• [Saved entries]
# # # # # # #

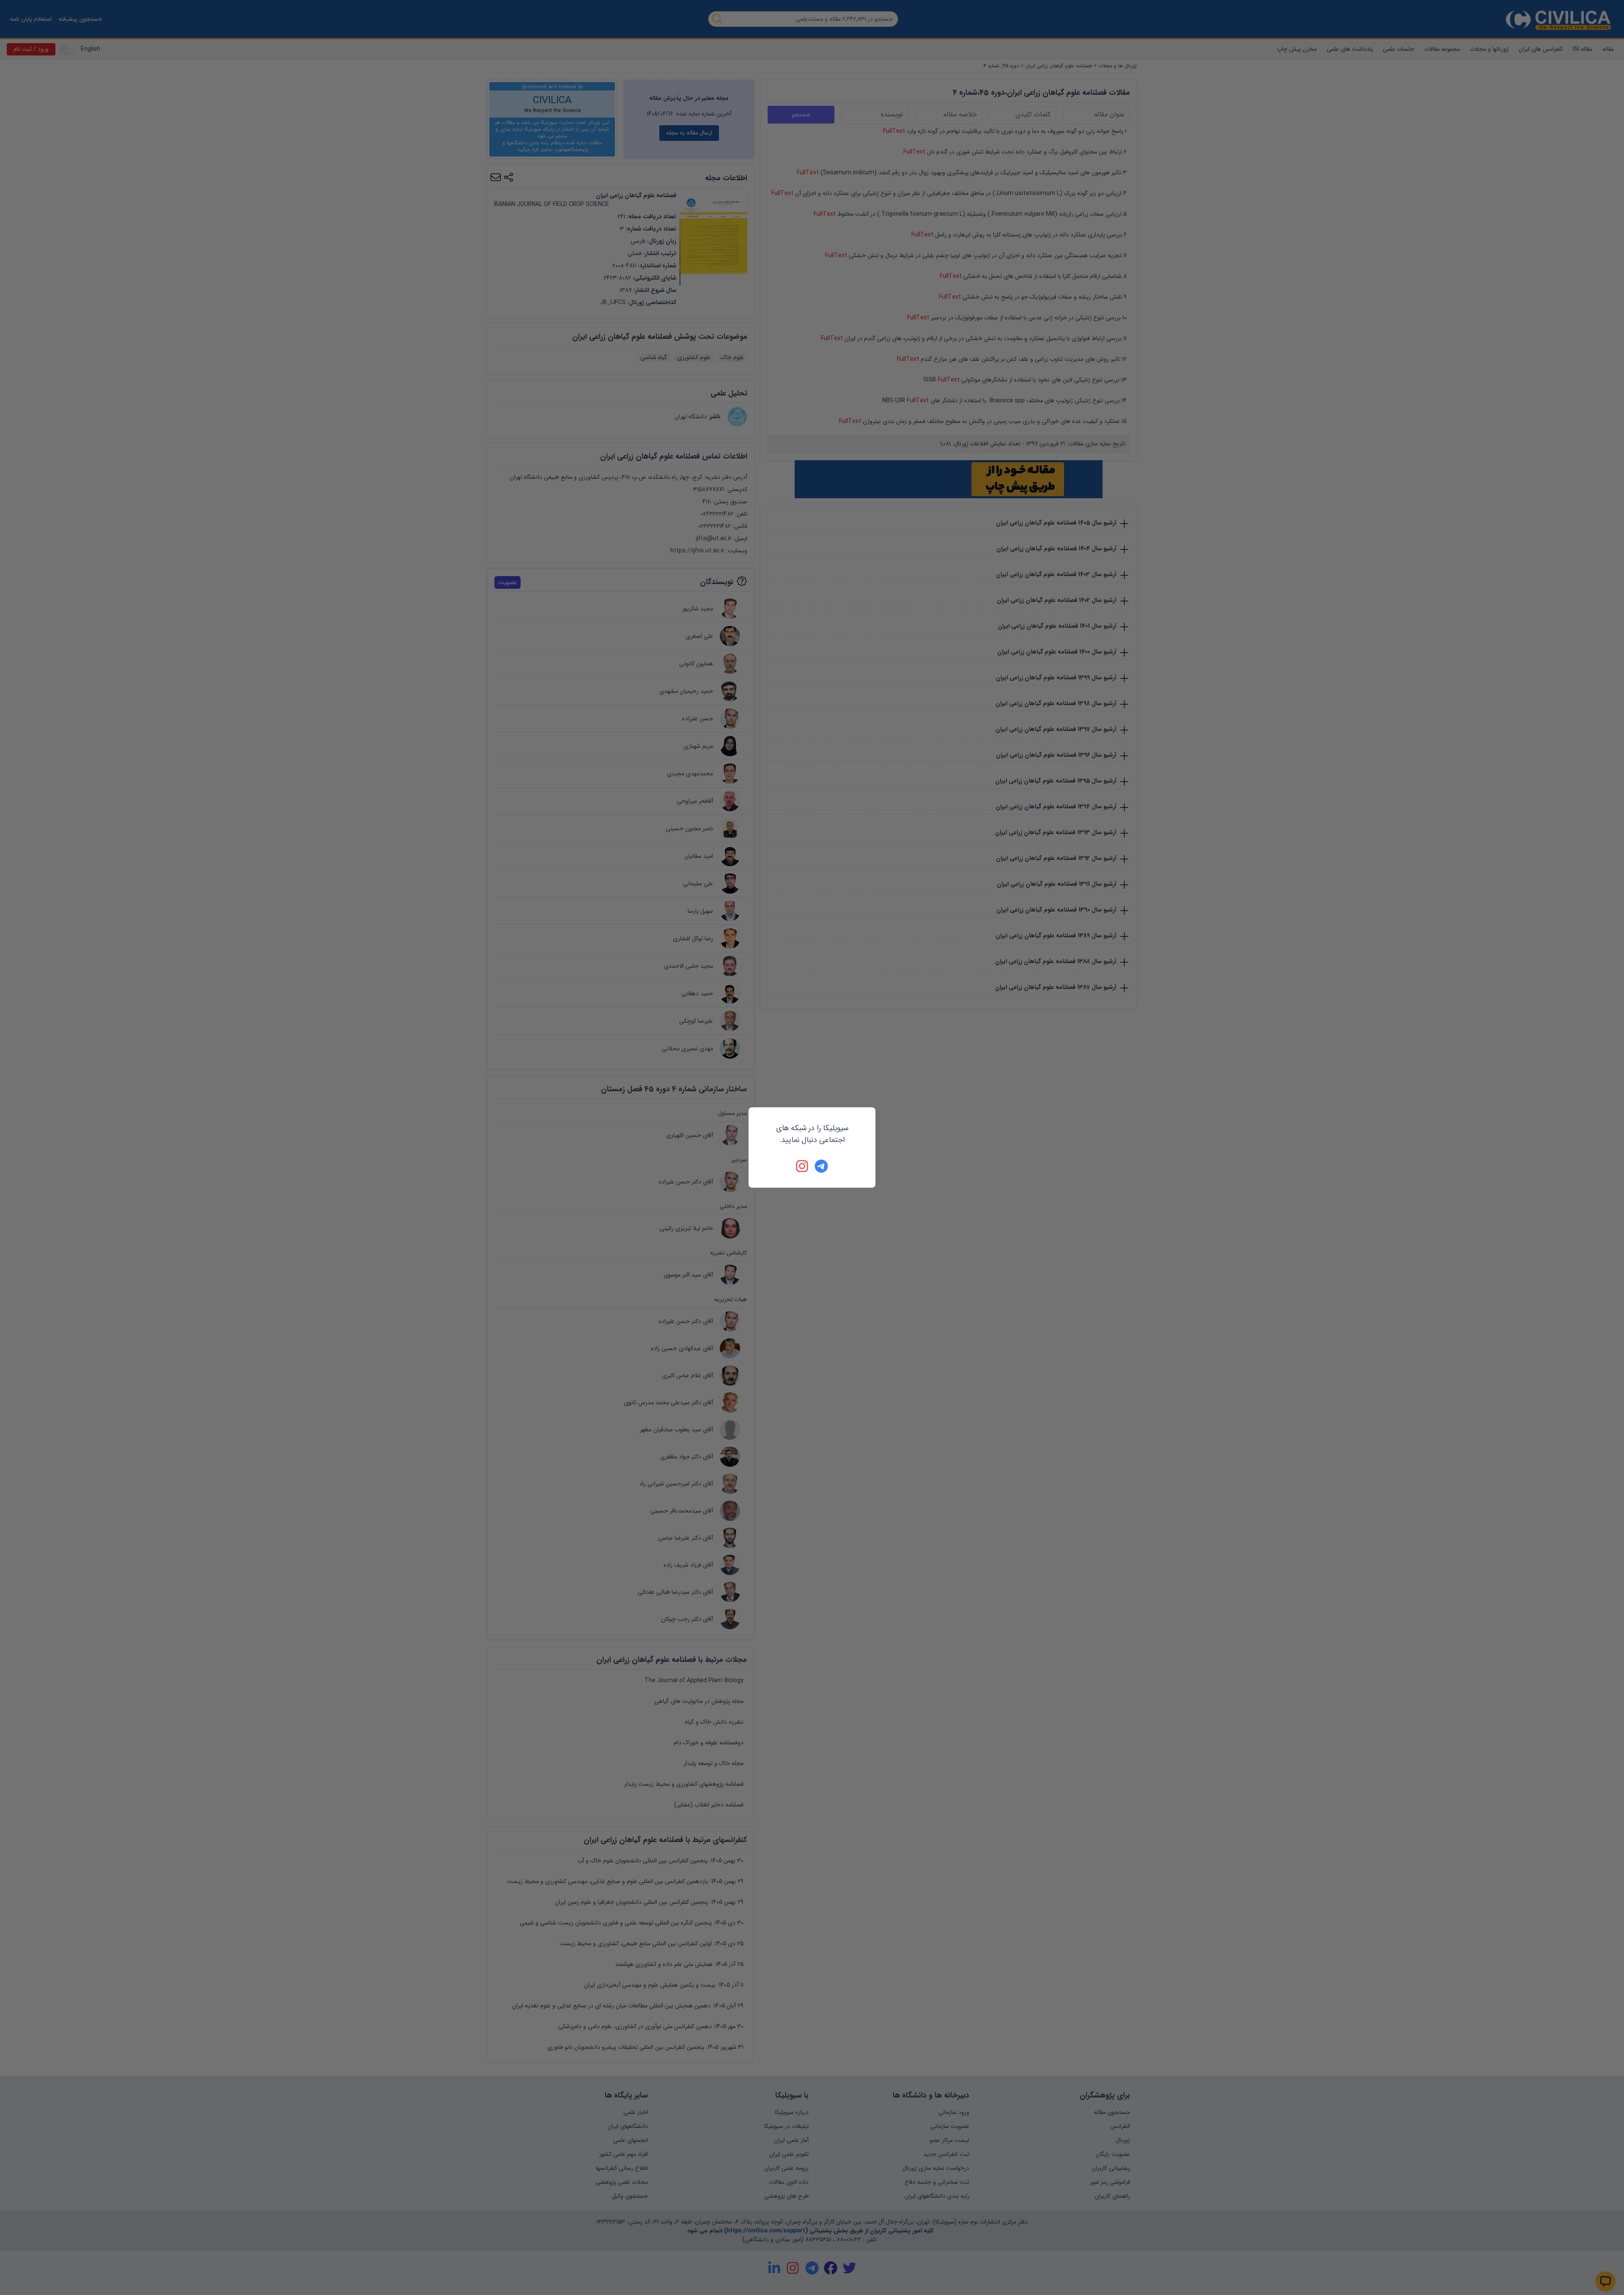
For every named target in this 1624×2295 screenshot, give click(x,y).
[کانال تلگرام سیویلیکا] (821, 1166)
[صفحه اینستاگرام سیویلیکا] (802, 1166)
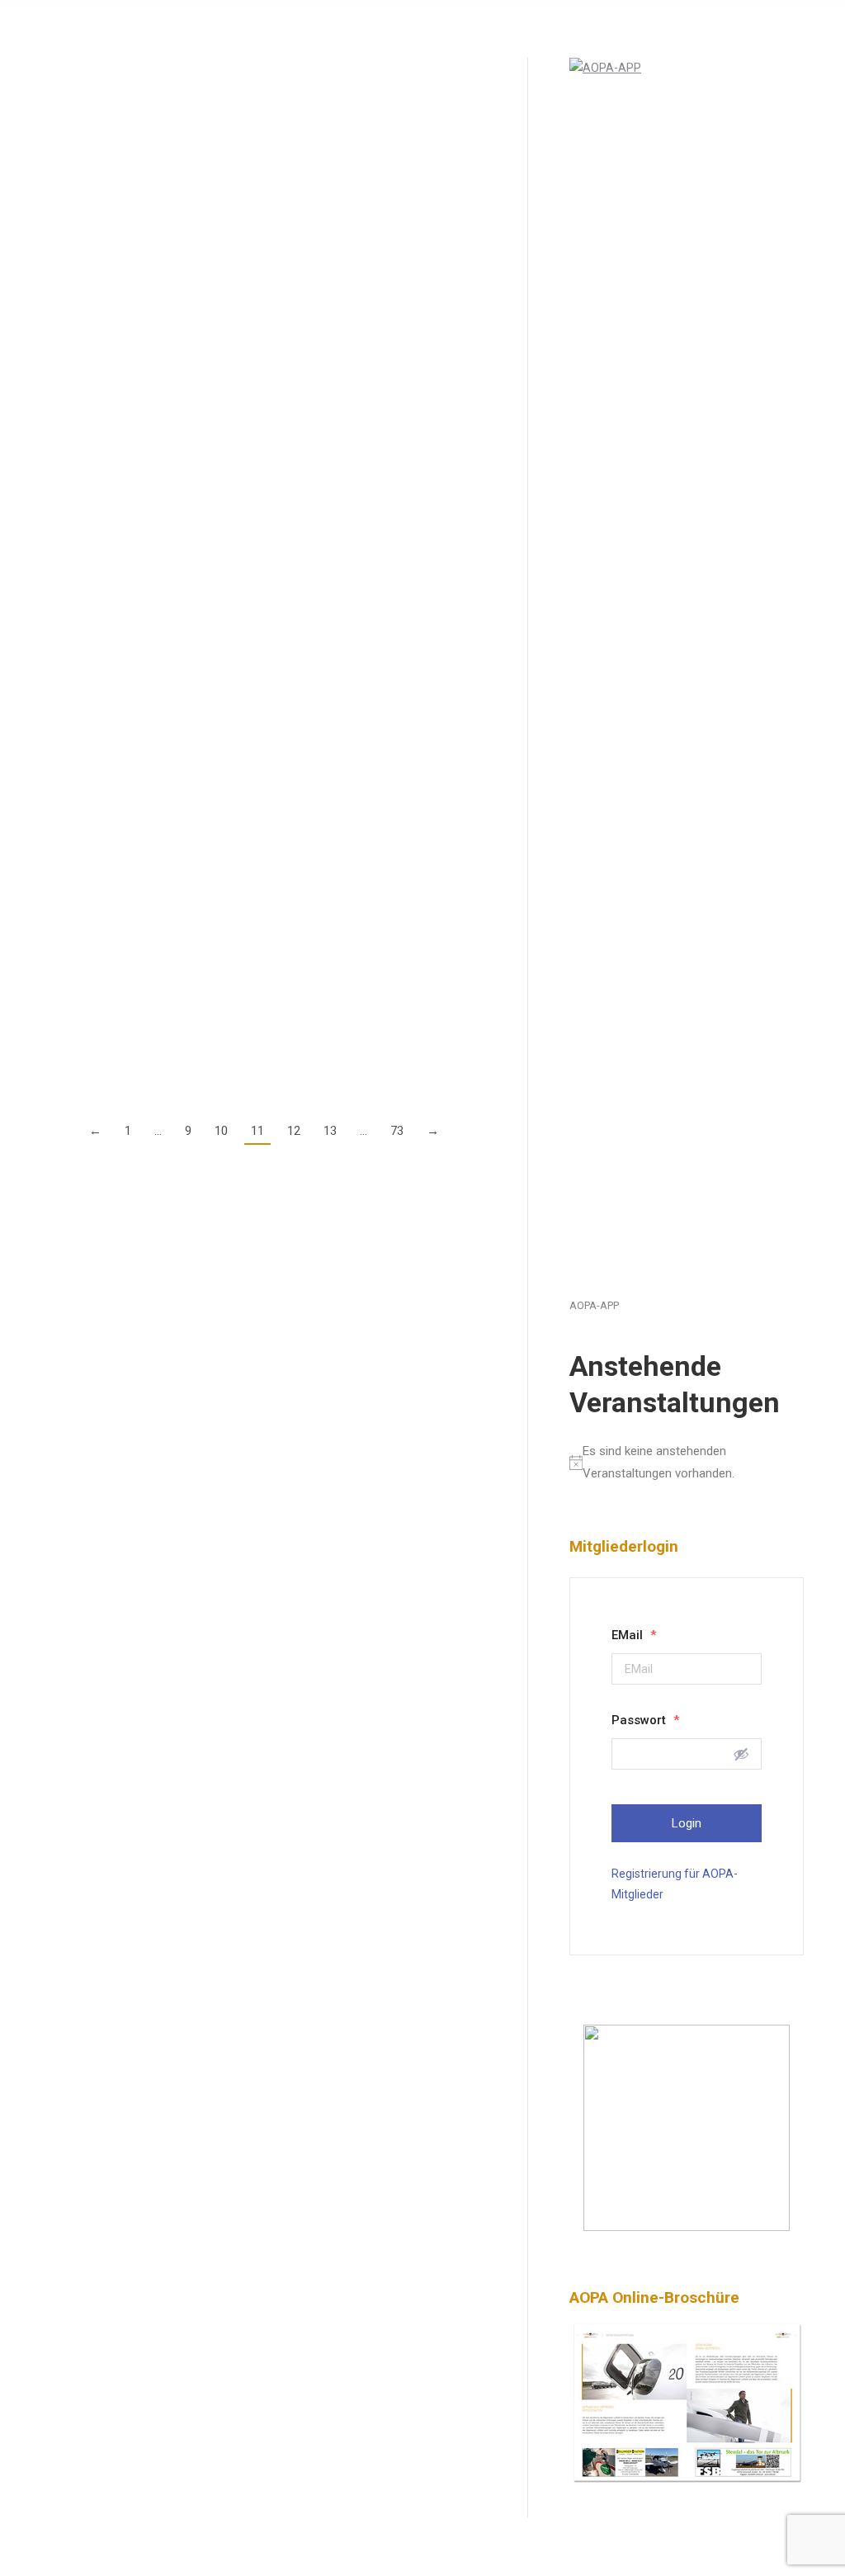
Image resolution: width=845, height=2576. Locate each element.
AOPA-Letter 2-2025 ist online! (150, 441)
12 (293, 1130)
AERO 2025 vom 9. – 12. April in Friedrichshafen (214, 580)
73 (397, 1130)
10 (221, 1130)
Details (59, 223)
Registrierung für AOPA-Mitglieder (674, 1884)
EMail (633, 1635)
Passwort (645, 1720)
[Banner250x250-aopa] (686, 2226)
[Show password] (741, 1754)
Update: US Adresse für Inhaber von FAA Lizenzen (220, 742)
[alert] (686, 1462)
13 (330, 1130)
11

# # # # # # #

• [WHAT IS BEING ASKED] Would you please write out the entries in full, exactly as they read, but without pictures?

• [REPLY]
For every named target in this 1624×2295 screenshot, give click(x,y).
[کانال تلگرام سیویلیکا] (821, 1166)
[صفحه اینستاگرام سیویلیکا] (802, 1166)
Image resolution: width=845, height=2576. Locate each element.
AOPA-Letter 2-2025 ist online! (150, 441)
12 (293, 1130)
AERO 2025 vom 9. – 12. April in Friedrichshafen (214, 580)
73 (397, 1130)
10 (221, 1130)
Details (59, 223)
Registrierung für AOPA-Mitglieder (674, 1884)
EMail (633, 1635)
Passwort (645, 1720)
[Banner250x250-aopa] (686, 2226)
[Show password] (741, 1754)
Update: US Adresse für Inhaber von FAA Lizenzen (220, 742)
[alert] (686, 1462)
13 (330, 1130)
11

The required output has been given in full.